Freestyle

I have so many ideas, but they all get stuck in my head forever. I often wonder if it's because I'm lazy, or maybe I'm just afraid that others won't appreciate my efforts? The truth is probably somewhere in the middle. The process of writing an article is a good example of my passive approach to creative work. I'm always looking for a reason to do something - when what I should be doing is just sitting down and typing whatever I'm thinking about. However, all these thoughts like "No one will ever read this" or "Your English is not good enough to be enjoyed" make me put things off. Finding excuses effectively limits my potential. And whenever I feel insecure about something, any creative work has to wait a few days when my self is back to normal.
The title "Freestyle" helped me to actually write something. With many topics on my list waiting for the right time, something casual was the way to go. When I'm trying to get my thoughts down on paper in a language other than my mother tongue, it's easy to veer off track. The fact that I can't be as eloquent as I am when using my national vocabulary is really frustrating.
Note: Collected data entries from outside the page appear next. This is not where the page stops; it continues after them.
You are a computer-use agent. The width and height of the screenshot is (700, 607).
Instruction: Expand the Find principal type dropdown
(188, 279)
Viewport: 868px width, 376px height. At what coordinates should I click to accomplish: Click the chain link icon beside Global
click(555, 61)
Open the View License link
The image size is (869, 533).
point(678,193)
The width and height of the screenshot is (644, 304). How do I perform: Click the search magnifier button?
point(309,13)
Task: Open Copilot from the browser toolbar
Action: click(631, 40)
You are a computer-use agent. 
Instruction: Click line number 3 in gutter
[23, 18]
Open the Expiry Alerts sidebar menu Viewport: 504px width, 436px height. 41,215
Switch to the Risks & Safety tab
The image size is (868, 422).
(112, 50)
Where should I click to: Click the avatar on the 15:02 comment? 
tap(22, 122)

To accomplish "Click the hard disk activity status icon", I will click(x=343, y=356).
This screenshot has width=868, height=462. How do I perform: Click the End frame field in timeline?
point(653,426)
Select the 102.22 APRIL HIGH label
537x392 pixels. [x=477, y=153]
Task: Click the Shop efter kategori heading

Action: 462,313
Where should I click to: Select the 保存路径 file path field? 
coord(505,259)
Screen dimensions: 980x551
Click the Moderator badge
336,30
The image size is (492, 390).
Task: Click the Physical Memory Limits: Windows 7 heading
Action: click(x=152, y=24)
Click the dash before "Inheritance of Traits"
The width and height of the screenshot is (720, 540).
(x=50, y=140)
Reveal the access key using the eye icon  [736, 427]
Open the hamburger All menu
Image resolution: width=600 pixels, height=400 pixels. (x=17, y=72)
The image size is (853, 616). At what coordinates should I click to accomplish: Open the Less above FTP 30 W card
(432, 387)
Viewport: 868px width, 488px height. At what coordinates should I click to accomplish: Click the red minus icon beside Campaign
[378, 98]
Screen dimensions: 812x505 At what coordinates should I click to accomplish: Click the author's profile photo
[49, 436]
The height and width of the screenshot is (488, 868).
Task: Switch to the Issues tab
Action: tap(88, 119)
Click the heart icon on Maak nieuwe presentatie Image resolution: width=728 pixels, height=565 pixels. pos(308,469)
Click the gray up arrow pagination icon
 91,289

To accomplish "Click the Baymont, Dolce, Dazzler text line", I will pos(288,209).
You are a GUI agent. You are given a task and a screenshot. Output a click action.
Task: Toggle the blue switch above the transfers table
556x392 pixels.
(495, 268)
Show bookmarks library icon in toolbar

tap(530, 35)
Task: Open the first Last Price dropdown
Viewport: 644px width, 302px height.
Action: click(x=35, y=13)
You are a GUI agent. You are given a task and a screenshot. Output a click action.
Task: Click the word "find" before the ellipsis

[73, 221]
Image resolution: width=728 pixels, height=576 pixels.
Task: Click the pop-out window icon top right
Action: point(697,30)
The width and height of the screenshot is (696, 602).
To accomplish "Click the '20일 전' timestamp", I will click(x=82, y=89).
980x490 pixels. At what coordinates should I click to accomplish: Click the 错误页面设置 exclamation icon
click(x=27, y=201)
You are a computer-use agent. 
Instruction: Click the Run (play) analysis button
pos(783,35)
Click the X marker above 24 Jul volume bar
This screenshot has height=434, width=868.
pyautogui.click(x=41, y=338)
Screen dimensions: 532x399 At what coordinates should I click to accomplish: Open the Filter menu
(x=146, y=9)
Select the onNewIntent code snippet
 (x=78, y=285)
I feel like a fraud when I can't express my opinion in a way that matches what I really think because of my modest vocabulary.
My main inspirations are people who work in the web development field. I thought my blog would be similar to theirs, writing more technical articles than personal ones. I'm not even surprised that I prefer to brag about my struggles with discipline and motivation. I think deep down I crave attention, but I'm afraid that my hard work won't pay off. And I have to say that it's a lot harder to write something about the industry than it is to just open up about myself and feel a little relief after all the effort I've put in. Hopefully one day I'll sell all my dirty web development secrets, because I know that some of them would be really useful to a lot of people.
Finally, I just wanted to say that I've been in a really good mood lately. I'm singing a lot, dancing when no one's looking, and not being so hard and mean on myself. Whenever I'm happy for a while, I'm also afraid that something will crush my inner peace and I'll hit the ground, falling from the heights determined by the levels of my happiness. Nevertheless, I cherish every happy day and celebrate it as if it's a holiday.